Add `#[arg(default_value = "0")]` to `pulse_psyche` in `src/cli.rs:196`:

```rust
PsycheWrapper {
    self_id: String,
    period: u64,
    gen: u32,
    session_name: String,
    /// 260523-648: pulse-psyche gate passed as positional `"1"`/`"0"`.
    /// default_value handles argv backward-compat: a pre-3616ed1 wrapper
    /// spawning this binary with only 4 positionals (no pulse_psyche slot)
    /// will land here with pulse_psyche="0". The on-disk wrapper-state.json
    /// then wins per D-07 (its #[serde(default)] populates pulse_psyche=false
    /// for state files written by v1.11.8 wrappers).
    #[arg(default_value = "0")]
    pulse_psyche: String,
},
```

Total surface: 1 line + 1 doc comment.

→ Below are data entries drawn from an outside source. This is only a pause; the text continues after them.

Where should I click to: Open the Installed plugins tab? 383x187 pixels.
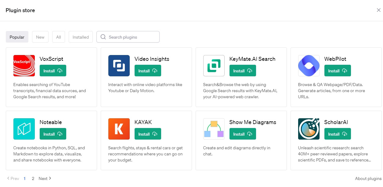tap(81, 37)
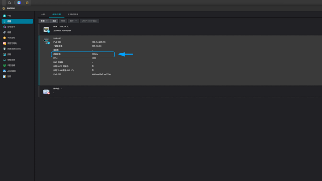Switch to the 代理伺服器 tab

tap(73, 15)
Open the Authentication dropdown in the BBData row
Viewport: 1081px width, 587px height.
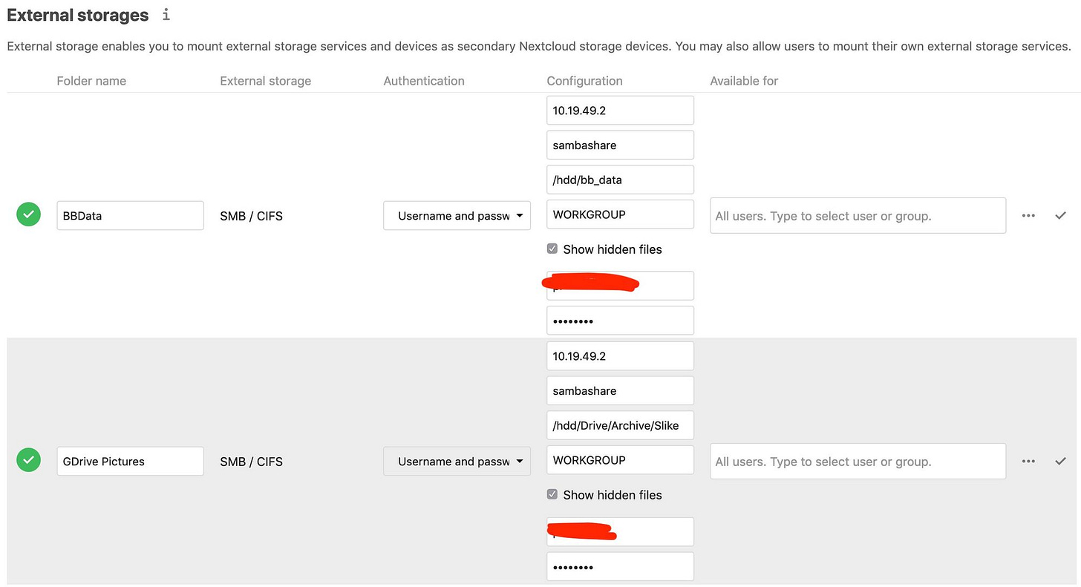click(457, 215)
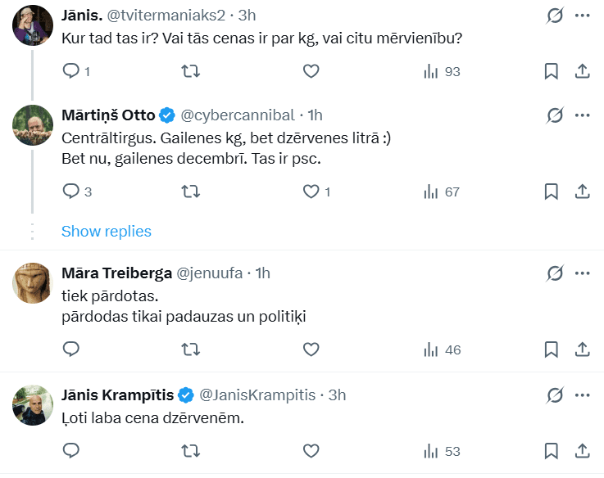Screen dimensions: 604x478
Task: Open Grok icon on Jānis.'s tweet
Action: pos(555,16)
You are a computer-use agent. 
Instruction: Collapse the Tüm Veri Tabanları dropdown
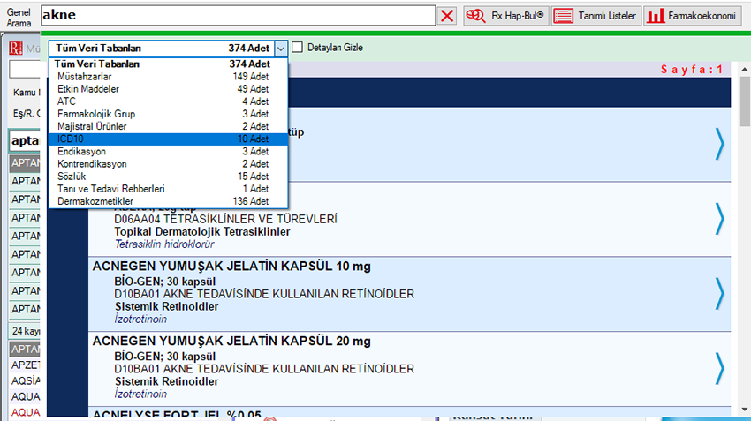point(280,49)
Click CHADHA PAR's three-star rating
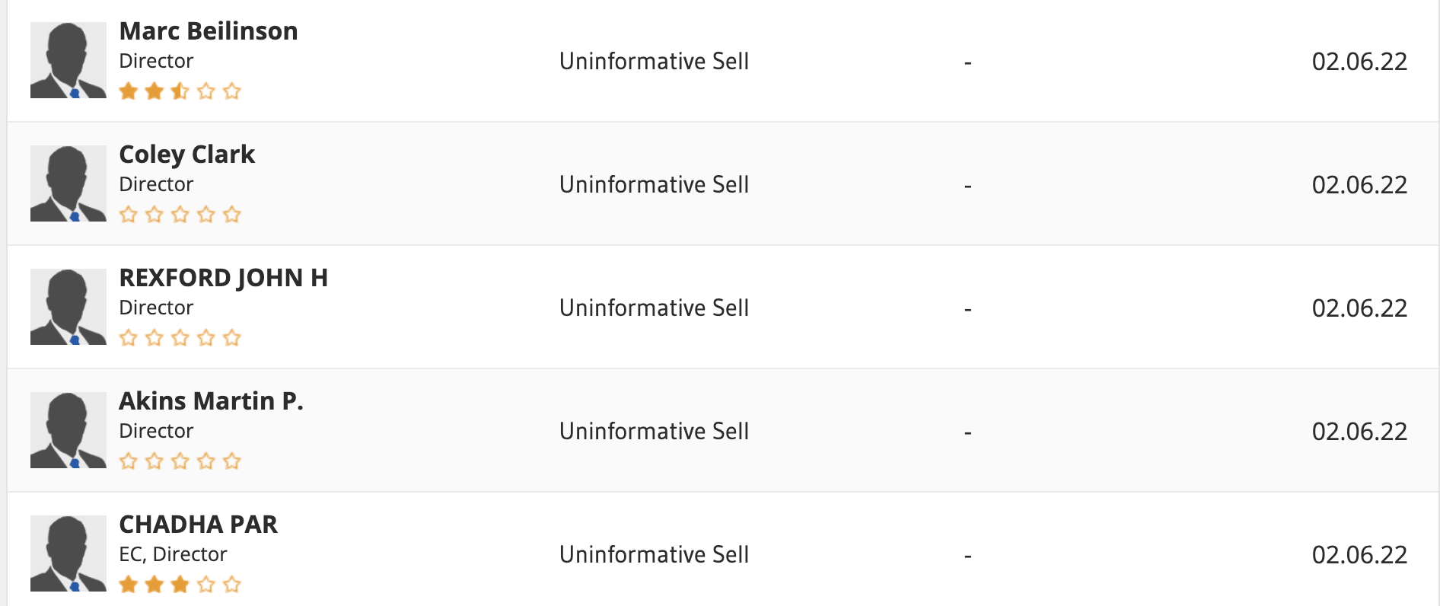This screenshot has height=606, width=1440. point(180,585)
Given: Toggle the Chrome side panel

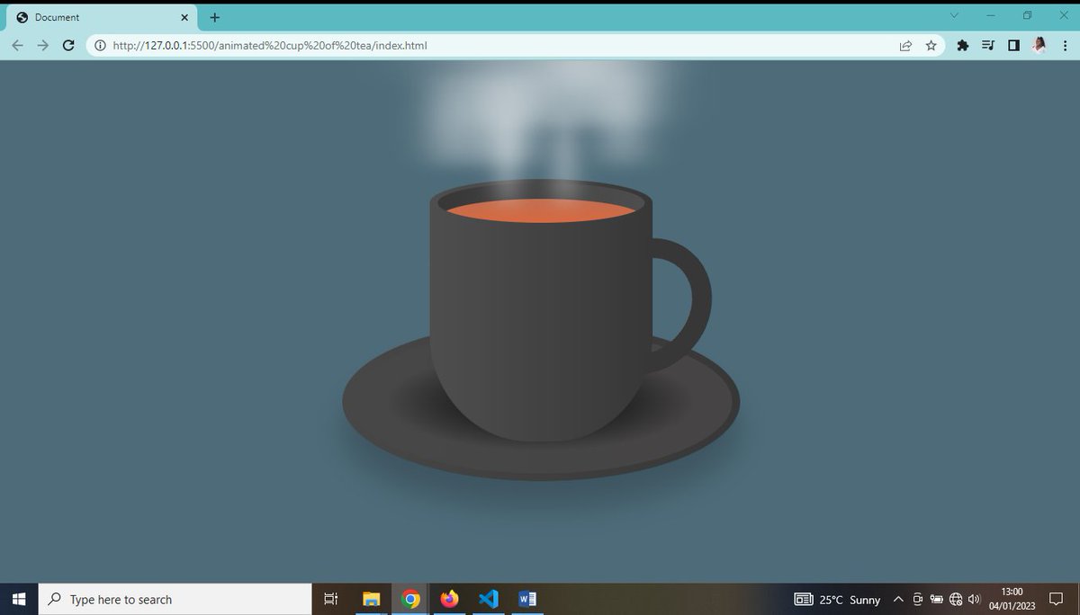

No behavior change for v1.11.9 → v1.11.9 handoffs (the new wrapper still passes 6-arg shape). v1.11.8 → v1.11.9 handoffs now succeed: clap fills `pulse_psyche="0"`, dispatch arm parses it as `pulse_psyche = false`, `WrapperState::new` runs, `load_and_delete` reads `wrapper-state.json` and gets `pulse_psyche=false` from `#[serde(default)]`, state-file value wins per D-07 lifecycle.rs:42-48 — result: rehydrated wrapper has `pulse_psyche=false`, identical to what a fresh `$LIVE start` would produce by default.

**Regression test (to add)**:

`tests/handoff_integration.rs` — assert that the v1.11.9+ binary's clap parser accepts the 5-arg legacy form `_psyche-wrapper <id> <period> <gen> <session_name>` AND that the missing positional defaults to `"0"`. Implementation: invoke the binary in a subprocess with the 5-arg form and `--help`-style introspection, OR call the clap parser directly via `Commands::try_parse_from(...)` and assert `pulse_psyche == "0"`.

**Existing state to clean up manually**:
- `wrapper-state.json` at `C:\Users\decid\AppData\Local\spt\owlery\todlando-psyche\wrapper-state.json` (gen=30, never consumed) — would be picked up by the next live wrapper invocation. Leaving it preserves the session_uuid for rehydration when the user manually re-runs `$LIVE revive todlando`. No cleanup required.
- Stale `info.json` files for `todlando` (pid 71520 dead) and `todlando-psyche` (pid 31564 dead) — these will be naturally refreshed on next `$LIVE revive todlando`. No cleanup required.
- Orphan working-perch dirs `todlando-w78/w79/w80` — pre-existing, not related to this bug. Leave alone.

**Fix routing per `CLAUDE.md` GSD enforcement**: apply via `/gsd-quick`. Single atomic commit shape:
```
fix(handoff): GREEN — pulse_psyche clap default restores wrapper handoff argv backward-compat
```
Touched files: `src/cli.rs` (1 attribute), `tests/handoff_integration.rs` (1 new test). Build and deploy via `docs/DEPLOY.ps1` (bump patch — v1.11.10) so any *next* deploy from v1.11.9 → v1.11.10 carries the same argv shape (no change), AND any *currently-running* v1.11.8 wrapper still alive on a user's machine will now hand off correctly into v1.11.10. (Self's todlando wrapper is already dead; the user will need to `$LIVE revive todlando` once to bring it back on v1.11.10.)